Tricia Rainwater | Falama: to return
Tricia Rainwater grew up in nature and in ceremony, but relationships with family have been shaped by the long tentacles of US policy and practice towards Indigenous peoples: specifically the forced removal of Choctaw people from their lands and the journey on the Trail of Tears to Oklahoma.
While deep and generational trauma eventually took its toll on her relationship with her father and grandfather, the artist sustains a strong desire to repair ties to ceremony and culture. In 2022 Rainwater set out on the Trail of Tears, the route followed by five southeastern tribal nations—including that of her family—when they were forcibly displaced from their homes to areas west of the Mississippi designated as Indian Territory.
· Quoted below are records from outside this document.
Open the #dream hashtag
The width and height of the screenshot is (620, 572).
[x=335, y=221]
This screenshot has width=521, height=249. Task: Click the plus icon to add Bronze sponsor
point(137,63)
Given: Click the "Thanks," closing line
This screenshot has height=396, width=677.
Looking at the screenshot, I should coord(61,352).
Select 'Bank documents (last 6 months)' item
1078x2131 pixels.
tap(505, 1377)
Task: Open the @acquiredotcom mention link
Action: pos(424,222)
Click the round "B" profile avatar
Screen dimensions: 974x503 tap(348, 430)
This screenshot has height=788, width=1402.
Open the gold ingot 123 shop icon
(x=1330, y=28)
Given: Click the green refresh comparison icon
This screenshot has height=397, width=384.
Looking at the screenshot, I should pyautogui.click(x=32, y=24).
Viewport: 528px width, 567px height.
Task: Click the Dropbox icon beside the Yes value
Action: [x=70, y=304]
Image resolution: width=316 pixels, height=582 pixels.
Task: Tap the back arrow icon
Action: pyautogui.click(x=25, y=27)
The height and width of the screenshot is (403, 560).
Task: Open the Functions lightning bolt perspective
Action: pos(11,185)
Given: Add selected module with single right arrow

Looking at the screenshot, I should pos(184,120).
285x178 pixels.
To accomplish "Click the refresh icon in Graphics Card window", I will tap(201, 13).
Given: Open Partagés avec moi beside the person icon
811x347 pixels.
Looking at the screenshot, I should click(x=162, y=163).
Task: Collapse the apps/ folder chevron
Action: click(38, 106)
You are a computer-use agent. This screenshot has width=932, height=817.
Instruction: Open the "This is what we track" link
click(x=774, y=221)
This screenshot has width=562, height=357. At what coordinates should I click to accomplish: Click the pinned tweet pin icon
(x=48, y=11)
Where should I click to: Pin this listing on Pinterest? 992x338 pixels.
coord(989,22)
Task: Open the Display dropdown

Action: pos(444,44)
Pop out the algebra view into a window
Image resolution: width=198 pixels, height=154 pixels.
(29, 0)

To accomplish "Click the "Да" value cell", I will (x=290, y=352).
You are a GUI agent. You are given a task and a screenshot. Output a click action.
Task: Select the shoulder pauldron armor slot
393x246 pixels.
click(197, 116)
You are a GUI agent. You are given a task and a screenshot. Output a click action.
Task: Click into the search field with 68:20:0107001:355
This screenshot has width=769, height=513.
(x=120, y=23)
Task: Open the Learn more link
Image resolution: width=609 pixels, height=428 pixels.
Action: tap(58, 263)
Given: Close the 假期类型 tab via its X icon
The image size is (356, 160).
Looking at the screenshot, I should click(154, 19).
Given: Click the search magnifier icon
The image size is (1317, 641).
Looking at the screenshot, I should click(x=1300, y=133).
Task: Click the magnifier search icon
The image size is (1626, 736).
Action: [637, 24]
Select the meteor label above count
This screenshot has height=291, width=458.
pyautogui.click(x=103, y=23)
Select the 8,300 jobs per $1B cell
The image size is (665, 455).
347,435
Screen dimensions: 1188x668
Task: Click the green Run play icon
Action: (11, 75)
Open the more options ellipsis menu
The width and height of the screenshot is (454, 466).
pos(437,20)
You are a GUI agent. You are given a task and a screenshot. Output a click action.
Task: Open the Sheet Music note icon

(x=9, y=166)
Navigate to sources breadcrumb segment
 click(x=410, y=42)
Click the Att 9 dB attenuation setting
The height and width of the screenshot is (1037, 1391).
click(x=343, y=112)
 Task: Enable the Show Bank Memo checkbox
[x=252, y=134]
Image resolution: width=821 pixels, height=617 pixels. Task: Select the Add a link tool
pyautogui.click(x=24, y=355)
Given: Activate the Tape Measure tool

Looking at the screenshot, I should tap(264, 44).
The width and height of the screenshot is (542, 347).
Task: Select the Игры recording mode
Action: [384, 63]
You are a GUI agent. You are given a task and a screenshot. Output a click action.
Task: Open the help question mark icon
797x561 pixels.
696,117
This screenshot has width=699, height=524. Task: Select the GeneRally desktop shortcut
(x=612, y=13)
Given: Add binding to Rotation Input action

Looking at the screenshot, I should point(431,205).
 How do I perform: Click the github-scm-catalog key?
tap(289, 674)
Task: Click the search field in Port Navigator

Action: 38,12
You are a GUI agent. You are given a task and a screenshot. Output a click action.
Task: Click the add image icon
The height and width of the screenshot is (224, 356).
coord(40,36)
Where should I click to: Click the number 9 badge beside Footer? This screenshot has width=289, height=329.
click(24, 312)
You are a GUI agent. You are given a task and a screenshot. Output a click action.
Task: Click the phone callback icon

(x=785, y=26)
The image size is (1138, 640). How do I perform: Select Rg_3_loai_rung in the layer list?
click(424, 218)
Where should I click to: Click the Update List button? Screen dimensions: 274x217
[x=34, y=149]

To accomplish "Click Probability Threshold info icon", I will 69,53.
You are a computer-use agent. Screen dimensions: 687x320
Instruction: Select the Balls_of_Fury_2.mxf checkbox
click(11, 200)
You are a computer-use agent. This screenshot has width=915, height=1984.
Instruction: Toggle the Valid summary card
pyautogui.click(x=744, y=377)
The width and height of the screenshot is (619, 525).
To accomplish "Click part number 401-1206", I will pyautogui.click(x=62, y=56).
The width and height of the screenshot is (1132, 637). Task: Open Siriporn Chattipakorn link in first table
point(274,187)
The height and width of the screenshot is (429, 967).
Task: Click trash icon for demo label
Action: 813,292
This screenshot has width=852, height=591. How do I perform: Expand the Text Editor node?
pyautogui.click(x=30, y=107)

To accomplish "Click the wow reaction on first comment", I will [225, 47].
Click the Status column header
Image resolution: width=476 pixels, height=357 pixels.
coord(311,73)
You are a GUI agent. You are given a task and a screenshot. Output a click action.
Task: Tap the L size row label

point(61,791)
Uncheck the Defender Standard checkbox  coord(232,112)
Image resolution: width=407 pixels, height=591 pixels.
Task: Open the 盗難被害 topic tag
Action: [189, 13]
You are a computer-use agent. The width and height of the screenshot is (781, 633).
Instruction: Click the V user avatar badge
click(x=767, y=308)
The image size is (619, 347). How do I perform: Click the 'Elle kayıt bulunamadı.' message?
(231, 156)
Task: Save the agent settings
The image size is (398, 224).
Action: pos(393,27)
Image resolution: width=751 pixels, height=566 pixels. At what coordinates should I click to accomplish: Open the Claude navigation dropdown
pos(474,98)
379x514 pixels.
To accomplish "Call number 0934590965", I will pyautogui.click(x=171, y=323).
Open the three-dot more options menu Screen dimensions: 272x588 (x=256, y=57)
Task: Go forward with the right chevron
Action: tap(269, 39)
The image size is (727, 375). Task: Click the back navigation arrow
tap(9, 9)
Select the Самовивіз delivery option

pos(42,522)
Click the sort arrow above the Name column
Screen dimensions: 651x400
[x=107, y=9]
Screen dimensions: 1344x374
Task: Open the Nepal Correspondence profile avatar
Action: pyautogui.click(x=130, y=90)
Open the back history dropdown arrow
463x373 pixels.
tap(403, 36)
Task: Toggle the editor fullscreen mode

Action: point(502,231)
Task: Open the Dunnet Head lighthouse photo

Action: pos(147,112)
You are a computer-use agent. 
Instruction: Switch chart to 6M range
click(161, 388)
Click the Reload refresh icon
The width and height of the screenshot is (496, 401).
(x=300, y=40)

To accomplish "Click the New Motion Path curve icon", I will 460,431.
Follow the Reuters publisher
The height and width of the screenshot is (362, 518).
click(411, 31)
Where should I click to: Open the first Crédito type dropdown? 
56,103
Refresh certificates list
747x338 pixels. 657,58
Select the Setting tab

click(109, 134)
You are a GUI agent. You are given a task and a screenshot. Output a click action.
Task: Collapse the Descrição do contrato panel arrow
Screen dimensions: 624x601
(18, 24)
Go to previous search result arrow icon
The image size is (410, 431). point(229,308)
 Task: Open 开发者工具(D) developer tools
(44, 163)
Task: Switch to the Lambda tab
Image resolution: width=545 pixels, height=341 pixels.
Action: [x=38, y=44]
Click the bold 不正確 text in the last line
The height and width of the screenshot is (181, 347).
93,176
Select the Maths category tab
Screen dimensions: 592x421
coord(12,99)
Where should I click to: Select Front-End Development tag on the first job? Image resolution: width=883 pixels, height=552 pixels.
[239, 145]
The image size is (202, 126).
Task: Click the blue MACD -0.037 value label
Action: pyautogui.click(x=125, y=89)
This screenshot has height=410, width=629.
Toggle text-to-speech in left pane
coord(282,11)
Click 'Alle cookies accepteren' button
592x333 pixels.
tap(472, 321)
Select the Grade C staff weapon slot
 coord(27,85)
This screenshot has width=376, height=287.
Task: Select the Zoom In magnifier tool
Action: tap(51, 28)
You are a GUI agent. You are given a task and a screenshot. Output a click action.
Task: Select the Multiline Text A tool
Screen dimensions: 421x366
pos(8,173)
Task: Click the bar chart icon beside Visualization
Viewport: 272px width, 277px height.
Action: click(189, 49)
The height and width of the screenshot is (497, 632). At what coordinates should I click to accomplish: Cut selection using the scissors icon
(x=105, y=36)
Along the way—seeking the familiar, and finding a sense of place in the ground on which she was walking—the artist collected soil from her original familial homelands and sites along the Trail that were important to the Choctaw people.
The return to the land of her ancestors was difficult and disconnected: she couldn’t call family to ask questions and hear stories, and sometimes physical barriers denied actual entry. In fact, locked gates prevented her from visiting some of the most important sites like Devils Swamp, the original site from which the Choctaw people were removed. In other sites and locales the artist had to play down who she was, to not speak of her connection to the land for her own physical and psychological protection. To make the work she had to live in discomfort, vulnerability, as well as real and perceived danger.
Returning to ourselves, that is when we can tap into ancestral care,
into what our ancestral lands have for us,
what we need to learn and
how we can grow.
Rainwater brought home to the Bay Area the ziplock bags of soil she collected along the way. “An archive of finding place and home,” the photographs in this series depict the artist in California landscapes holding this soil. Sometimes directly in her hands, often still in the bags they were carried home in. The plastic bag serves as a way to keep the collected soil safe and—in a way—separate, a physical manifestation of a feeling.
In these large prints, self-portraits created in the landscape, the artist begins to see herself anew, consciously resisting received ideas of what native women should look like, or what fat women should wear or be. Often gazing directly into the camera’s lens, and therefore into the eyes of the viewer, she takes a powerful stance. The size of the print is substantial, reclaiming the space the artist has often been denied. She is not only reclaiming her heritage and homeland, but also her body, and her image.